The first benefit is Technique Variation. If I only train Gi or No-Gi I lose half of the sport of Jiu-Jitsu. Training both will expose you to the different grips, techniques, and submissions. The body of knowledge in the sport of Jiu-Jitsu uses both modes. Both the beginner and advanced Jiu-Jitsu student stands to gain something from this first benefit of training both Gi and No-Gi. The beginner student needs to be exposed to as many aspects of Jiu-Jitsu as possible. This allows them to have as large of a repertoire to draw their game from. The advanced student can add depth to an established game simply by either putting on a Gi or taking their Gi off. Don’t believe me? Try playing a De la Riva Guard in No-Gi or try shooting a double leg takedown against an opponent with established grips. In both scenarios you’ll find that it is more difficult doing these techniques in the different opposite modes. Doing both will ultimately create a more well rounded Jiu-Jitsu athlete.
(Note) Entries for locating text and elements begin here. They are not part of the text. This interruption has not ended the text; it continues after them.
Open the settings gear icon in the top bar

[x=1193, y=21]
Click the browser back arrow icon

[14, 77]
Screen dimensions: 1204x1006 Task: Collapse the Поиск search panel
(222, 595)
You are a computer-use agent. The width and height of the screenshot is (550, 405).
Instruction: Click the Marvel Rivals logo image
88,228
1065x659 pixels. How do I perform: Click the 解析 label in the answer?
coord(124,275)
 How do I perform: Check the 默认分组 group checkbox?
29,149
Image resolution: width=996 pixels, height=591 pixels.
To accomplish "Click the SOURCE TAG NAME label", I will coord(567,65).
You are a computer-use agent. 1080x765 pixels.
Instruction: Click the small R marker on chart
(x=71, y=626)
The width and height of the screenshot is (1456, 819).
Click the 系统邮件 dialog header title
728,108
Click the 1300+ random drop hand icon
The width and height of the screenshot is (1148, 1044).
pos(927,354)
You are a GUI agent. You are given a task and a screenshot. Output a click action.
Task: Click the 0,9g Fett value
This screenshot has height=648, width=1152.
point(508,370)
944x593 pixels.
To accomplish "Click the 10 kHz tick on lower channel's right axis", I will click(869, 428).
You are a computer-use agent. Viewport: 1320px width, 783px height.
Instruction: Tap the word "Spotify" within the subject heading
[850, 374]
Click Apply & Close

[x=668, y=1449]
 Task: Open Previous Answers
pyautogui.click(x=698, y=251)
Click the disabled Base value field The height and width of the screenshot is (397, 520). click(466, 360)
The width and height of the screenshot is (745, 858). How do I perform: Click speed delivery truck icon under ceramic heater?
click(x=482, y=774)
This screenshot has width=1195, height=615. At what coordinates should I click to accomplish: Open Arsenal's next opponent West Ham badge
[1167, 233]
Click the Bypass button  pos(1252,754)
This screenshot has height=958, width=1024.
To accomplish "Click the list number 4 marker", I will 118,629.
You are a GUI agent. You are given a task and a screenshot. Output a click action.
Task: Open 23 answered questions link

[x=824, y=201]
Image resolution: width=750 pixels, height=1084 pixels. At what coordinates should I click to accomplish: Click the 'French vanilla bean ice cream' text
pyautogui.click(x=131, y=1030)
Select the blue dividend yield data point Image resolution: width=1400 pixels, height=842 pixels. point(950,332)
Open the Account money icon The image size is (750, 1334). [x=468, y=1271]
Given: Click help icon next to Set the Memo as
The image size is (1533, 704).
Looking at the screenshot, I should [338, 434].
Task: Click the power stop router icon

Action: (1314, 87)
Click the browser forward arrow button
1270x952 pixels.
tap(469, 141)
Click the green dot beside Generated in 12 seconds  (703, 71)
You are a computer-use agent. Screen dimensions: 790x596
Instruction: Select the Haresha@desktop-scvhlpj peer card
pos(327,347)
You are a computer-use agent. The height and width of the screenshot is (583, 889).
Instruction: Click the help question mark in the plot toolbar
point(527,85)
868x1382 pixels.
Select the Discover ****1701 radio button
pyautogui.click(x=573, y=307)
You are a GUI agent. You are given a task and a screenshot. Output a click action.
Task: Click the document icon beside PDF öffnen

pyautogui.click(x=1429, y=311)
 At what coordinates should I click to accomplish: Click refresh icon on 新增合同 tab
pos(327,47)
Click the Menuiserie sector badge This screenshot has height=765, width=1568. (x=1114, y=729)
The second benefit that students can get by playing both is the Gripping and Control. The Gi has nearly an infinite number of handles. Some of those handles are easier to work with than others. No-Gi relies on wrist and elbow control and emphasizes the importance of the nuances of underhooks and over hooks. Both of these gripping styles can be used in the application of Self Defense. If you happen to be in a cold environment you can find some value in the establishing of grips to attack your opponent. Or conversely if you get attacked on the beach by a disgruntled surfer you can use your No-Gi techniques to great effect by establishing underhooks to control your opponent.
The skills developed in one can be applied to the other. This mainly applies from No-Gi to Gi. If my opponent’s gi is undone in a match and I cannot secure the collar choke I can use a standard Rear Naked Choke to submit my opponent. If I never train in No-Gi where my only options are those techniques I’ll not be as well practiced at the execution of those techniques. The other translation of skill is pace. No-Gi matches are usually at a faster and more explosive pace. This increase in pace can be brought into the Gi matches to get a leg up on your opponent vs coming in a little more slower and methodical. That increased pace can improve the skill of scrambling. We’ll talk more about that in a future article.
The final benefit for training both is the improvement in both offensive and defensive skills. The Gi is often touted as the pinnacle of defense and skill. This is because of the increased difficulty of escaping submissions and positions in the Gi. No-Gi allows you to slip out of techniques that would not be possible in the Gi. However No-Gi is the pinnacle of offense. Yes there certainly are more techniques in Gi but controlling an opponent in No-Gi is far more difficult. I cannot tell you how many times the grips or even the friction of the fabric of the Gi allowed me to control an opponent when if we were in No-Gi I would be unable to control that same opponent.